The validity criteria of the test guidelines were fulfilled.

The study was performed according to OECD Guideline 202 (2004), which is equivalent to the Commission Regulation (EC) No.440/2008 Method C.2 (2008). The validity criteria were fulfilled:
- In the control group, no daphnids were immobilized or showed any signs of disease or stress, e.g. discoloration or unusual behavior such as trapping on the surface of the water, during the 48-hour test period (required: not more than 10% of the daphnids in the control).
- The dissolved O2 concentration in the old media at the end of the exposure was ≥ 7.99 mg/L (required: > 3 mg/L at the test end of the exposure) in all test vessels of the limit concentration and the control.

Results with reference substance (positive control):

The percentage of immobility for the reference item potassium dichromate (SIGMA-ALDRICH, batch number MKBV0900V, purity 99.0%, CAS RN 7778-50-9) was determined after 24 hours from 2017-06-01 to 2017-06-02.
EC50 = 2.05 mg/L
95% confidence limits: 1.80 – 2.33 mg/L
Valid range:
0.6 - 2.4 mg/L, acc. to AQS P 9/2 (02/2000); clone 5
0.6 - 2.1 mg/L, acc. to OECD 202 (2004); clone A

Validity criteria fulfilled:

yes

Conclusions:

Based on the nominal loading of the test item, the 48 hour-EL50 for Daphnia magna is > 100 mg/L.

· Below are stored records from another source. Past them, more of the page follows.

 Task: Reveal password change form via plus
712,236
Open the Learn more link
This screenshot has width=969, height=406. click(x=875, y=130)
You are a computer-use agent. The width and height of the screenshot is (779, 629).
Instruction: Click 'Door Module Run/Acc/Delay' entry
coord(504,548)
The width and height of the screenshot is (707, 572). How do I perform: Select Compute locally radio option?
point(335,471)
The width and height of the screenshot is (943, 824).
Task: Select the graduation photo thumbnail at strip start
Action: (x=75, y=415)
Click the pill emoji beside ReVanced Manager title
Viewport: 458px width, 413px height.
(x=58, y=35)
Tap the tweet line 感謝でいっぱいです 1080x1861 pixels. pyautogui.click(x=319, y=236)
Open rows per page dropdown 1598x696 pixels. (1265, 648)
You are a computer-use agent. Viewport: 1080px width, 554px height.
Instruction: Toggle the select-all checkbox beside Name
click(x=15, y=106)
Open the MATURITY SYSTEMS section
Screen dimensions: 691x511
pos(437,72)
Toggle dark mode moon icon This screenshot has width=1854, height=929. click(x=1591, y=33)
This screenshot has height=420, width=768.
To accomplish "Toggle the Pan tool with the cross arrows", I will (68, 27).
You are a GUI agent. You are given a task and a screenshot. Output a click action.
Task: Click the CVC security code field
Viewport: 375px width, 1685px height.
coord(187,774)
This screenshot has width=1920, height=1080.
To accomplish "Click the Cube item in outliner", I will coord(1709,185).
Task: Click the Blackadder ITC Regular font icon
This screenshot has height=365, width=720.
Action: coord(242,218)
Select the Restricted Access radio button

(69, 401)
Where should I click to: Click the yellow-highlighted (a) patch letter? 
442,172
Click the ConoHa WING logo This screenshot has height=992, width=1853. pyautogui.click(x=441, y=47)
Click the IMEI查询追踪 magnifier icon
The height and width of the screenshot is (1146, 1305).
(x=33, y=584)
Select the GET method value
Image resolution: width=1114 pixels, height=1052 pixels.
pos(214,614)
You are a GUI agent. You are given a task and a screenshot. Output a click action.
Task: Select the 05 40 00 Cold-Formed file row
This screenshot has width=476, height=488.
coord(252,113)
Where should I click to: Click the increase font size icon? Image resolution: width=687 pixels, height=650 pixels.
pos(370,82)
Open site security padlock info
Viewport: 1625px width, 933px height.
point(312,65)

Description of key information

There is a high probability that the product is not acutely harmful to aquatic invertebrates.

Key value for chemical safety assessment

Additional information

Short-term toxicity to aquatic invertebrates was tested in a study conducted according to OECD TG 202 under consideration of GLP. A limit test with a concentration of 100 mg/L (nominal) was conducted. The limit concentration was freshly prepared with dilution water directly in the test vessels. The test solutions were not filtrated. Before insertion of the test organisms, the test solutions were allowed to stand for approximately 1h for separation of phases. Test item in excess of the water solubility limit was present in the tes tvessels throught the exposure period. The test item floated on the wtaer surface throughout the exposure period and had no physical effect on the daphnids. After an exposure period of 48h the EL50 was determined as >100 mg/L. The validity criteria were fulfilled.